Walker’s Pro tip:Remember that who you are is okay. It does get better. There are a bunch of people who are going to fight until everyone has a seat at the table.”

How Yolanda learned to be unapologetically herself

For much of her life, Yolanda lived as what she thought society expected her to. She was always attracted to women, even as a young child, but never really explored it. She didn’t fully come out until she was 40.

Her family was always incredibly supportive, but there was still an adjustment period where she learned to dig deep and become comfortable with who she was.

A combination of therapy, music and helping others became her safe space where she learned to be unafraid, honest and truthful. There are always steppingstones in life, and these spaces helped her learn to be okay in her own skin.

“Music in particular is powerful. It’s the one thing that brings everyone and everybody together.”

She also values her time spent sitting at her kitchen table where she meditates, writes or simply enjoys quiet time in her safe space.

Yolanda is now going strong with her partner of 12 years. She describes herself as an open book and is intentional about being herself, unapologetically.

Yolanda’s Pro tip: Support each other. “There’s so much negativity that we encounter, even within the community, that we need to be there for each other.”

“While every story is different, our hurt and pain are one and the same.”

Work should be a safe space too

Hearts & Science is dedicated to building a space where its employees are recognized and feel comfortable expressing themselves. There are many ways we are supporting inclusion efforts.

  1. Attend Allyship in the Workplace workshops. Hearts & Science will soon be offering a series of workshops to employees around concepts of diversity and inclusion and the critical role they play in the workplace and beyond. The workshops will include a refresher on unconscious bias and guided discussions on allyship and various specific real-life scenarios. The format will incorporate a combination of facilitator-presented content, break-out and one-on-one activities, and group discussions. Keep an eye out for more information!
  2. Inclusive language. As a company, Hearts & Science is committed to making everyone feel safe and included, right down to the words they use. We are currently auditing our internal and external communications so that we never use words, even casually, that might alienate or diminish another.
  3. Inclusive management training. Hearts & Science has long made an effort to hire people who are dedicated to inclusivity across their company. Now we are taking another step forward and intentionally training management to facilitate inclusivity around them.
  4. Show your support. Our Hearts requested custom Black Lives Matter and Pride email signatures, and many now use them. It’s one small gesture you can make to colleagues and partners to show your support for the Black Lives Matter movement and celebrate solidarity with the LGBTQ+ community.

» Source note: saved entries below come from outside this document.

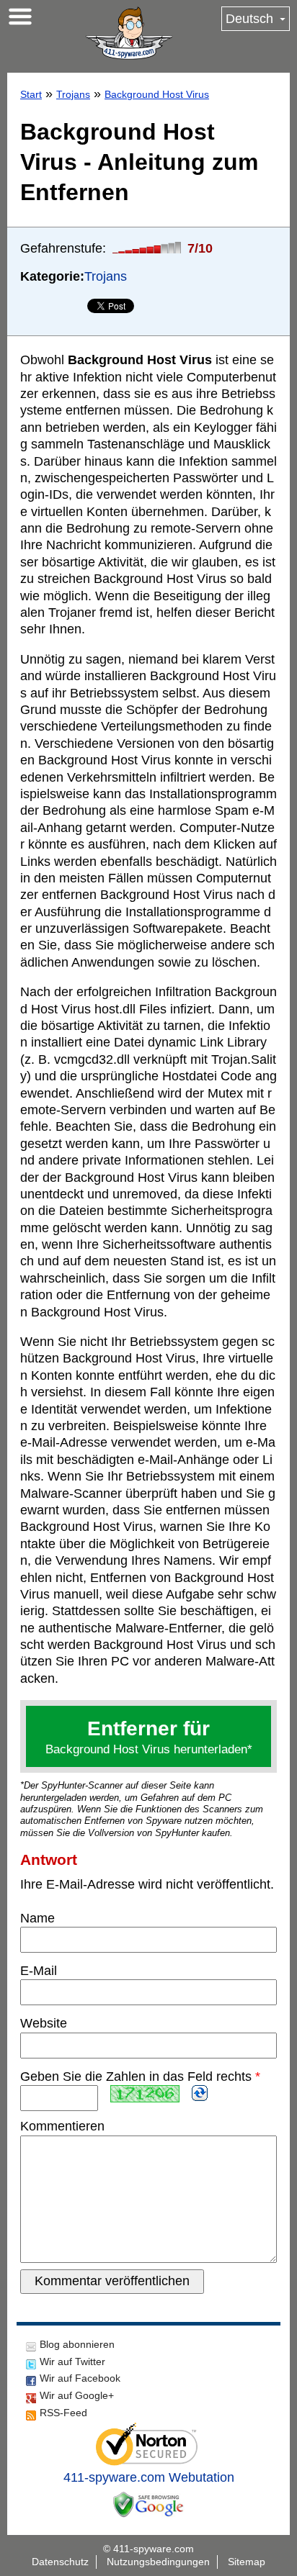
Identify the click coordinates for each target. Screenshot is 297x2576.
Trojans (73, 94)
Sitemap (246, 2561)
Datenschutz (60, 2561)
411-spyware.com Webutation (148, 2477)
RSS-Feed (63, 2412)
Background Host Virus (157, 94)
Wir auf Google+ (77, 2395)
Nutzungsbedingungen (158, 2561)
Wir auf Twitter (72, 2361)
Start (31, 94)
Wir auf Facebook (80, 2378)
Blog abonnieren (77, 2344)
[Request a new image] (200, 2093)
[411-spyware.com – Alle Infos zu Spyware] (129, 33)
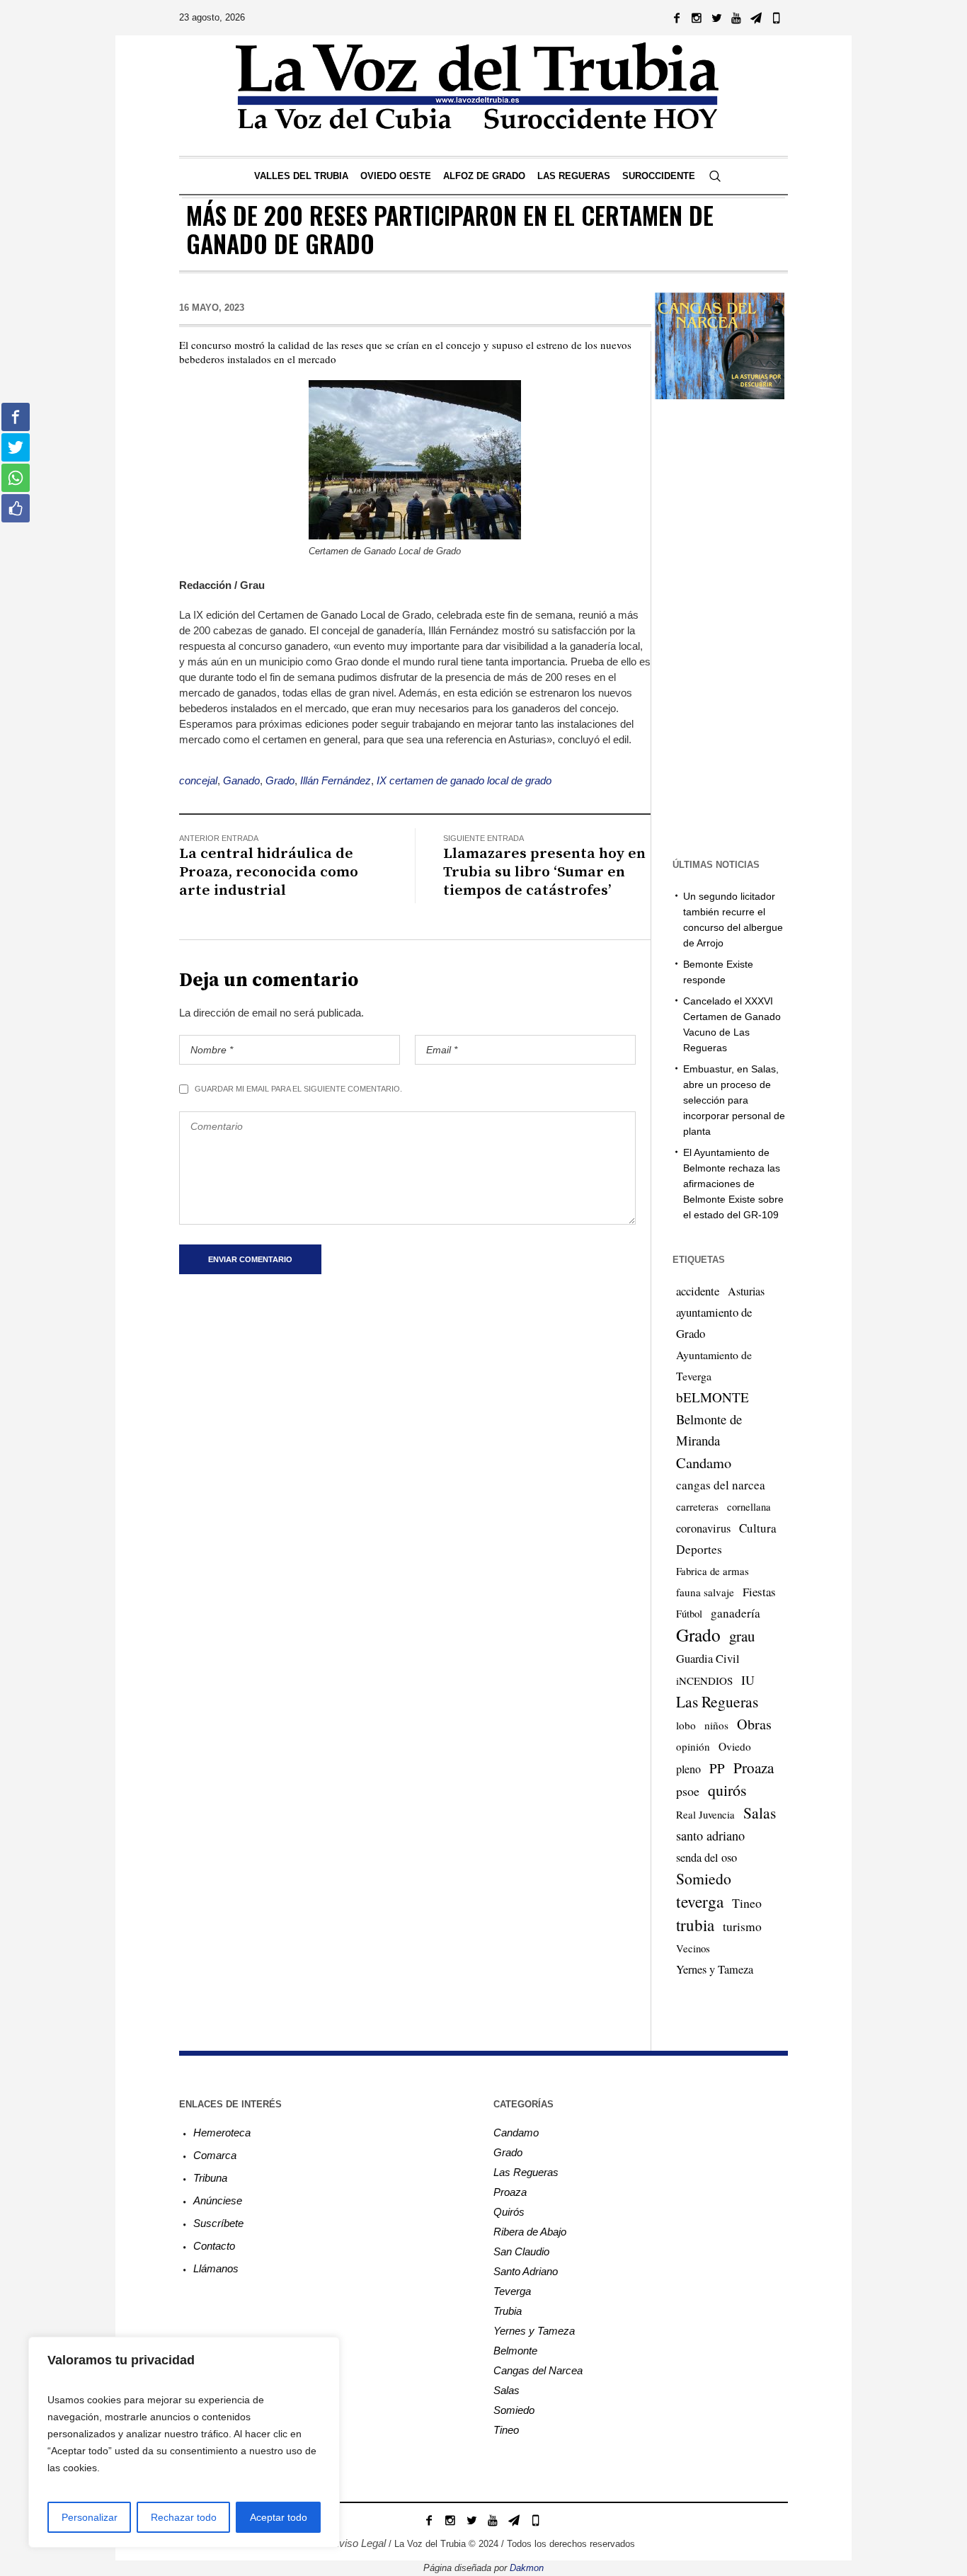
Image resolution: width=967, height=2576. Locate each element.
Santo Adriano (525, 2271)
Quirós (509, 2212)
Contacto (214, 2246)
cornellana (749, 1506)
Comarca (214, 2155)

Change can start at a company, but it’s not enough. Real change requires your individual support too.

  1. Attend supportive LGBTQ+ events. Look up local events in your community that welcome allies and attend. It’s one tangible way you can show your support and help your LGBTQ+ friends know that you stand by them. Many of these events extend beyond Pride month in June, so keep an eye out for year-round advocacy and support.
  2. Use the right pronouns. When you meet someone, considering offering what pronouns you’d like to be referred to as (e.g., she/her, he/him, or they/them). Then ask what their pronouns are. This is one simple way of helping those who do not identify with their assigned gender feel validated and understood.
  3. Be kind. Never underestimate the impact of a “Thank You” or “Hello.” A simple nod or phrase could make someone’s day in the moment.

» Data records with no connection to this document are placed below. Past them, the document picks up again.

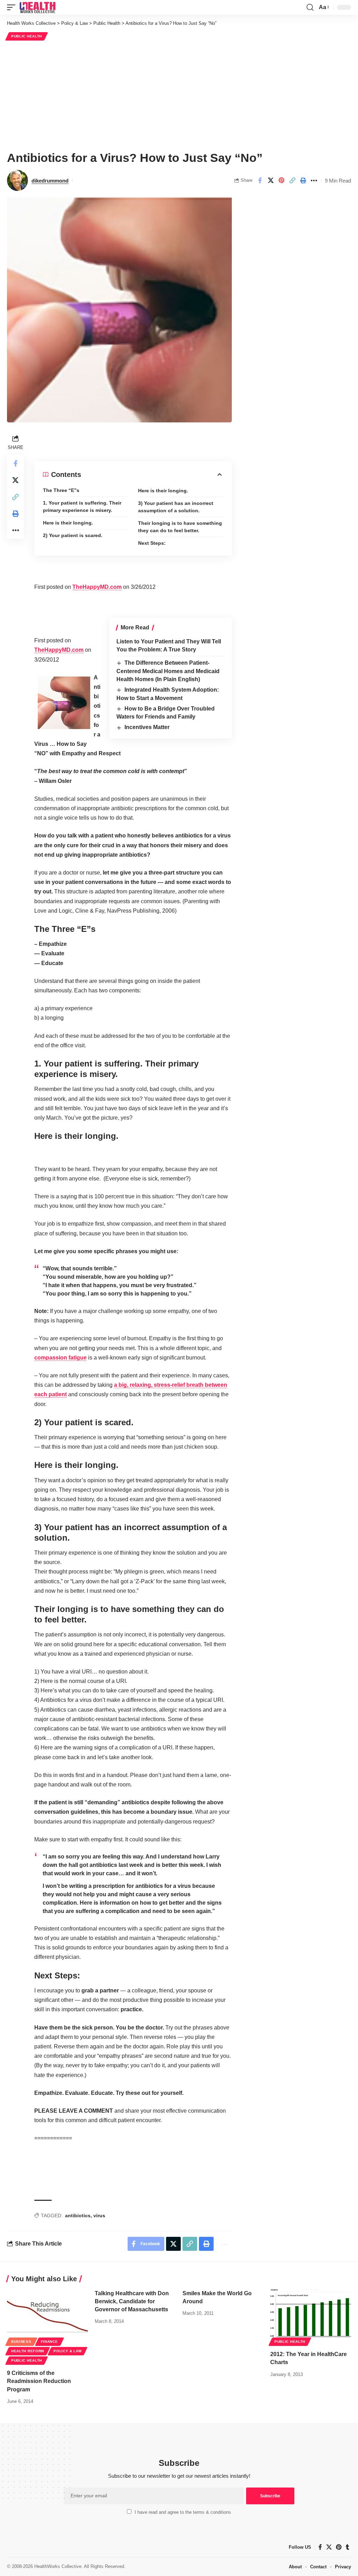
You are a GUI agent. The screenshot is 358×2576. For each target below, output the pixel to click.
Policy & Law (67, 2351)
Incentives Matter (147, 727)
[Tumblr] (347, 2547)
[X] (329, 2547)
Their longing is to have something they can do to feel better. (180, 526)
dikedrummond (50, 181)
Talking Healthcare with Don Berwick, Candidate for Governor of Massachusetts (132, 2301)
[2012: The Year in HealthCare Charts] (310, 2313)
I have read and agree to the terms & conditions (183, 2512)
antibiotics (78, 2215)
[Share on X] (270, 180)
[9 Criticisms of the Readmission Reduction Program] (47, 2313)
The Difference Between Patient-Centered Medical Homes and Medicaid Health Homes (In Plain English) (168, 671)
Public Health (26, 36)
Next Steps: (152, 543)
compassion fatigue (60, 1358)
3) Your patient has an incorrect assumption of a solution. (175, 506)
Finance (49, 2341)
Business (21, 2341)
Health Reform (27, 2351)
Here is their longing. (68, 523)
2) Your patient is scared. (72, 535)
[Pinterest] (338, 2547)
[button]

Christofer Peterson, senior director of talent & engagement, shares,

“When our employees talk to their loved ones, I hope they say, ‘The best part of working at Hearts & Science is that I get to be myself. That I’m a proud card-carrying member of this community and I am a pivotal part of celebrating my personal identity here.’”

It’s not easy to embrace your sexuality in a society with established prejudices, but we can support each other along this difficult journey and give our LGBTQ+ friends a space to share their experiences.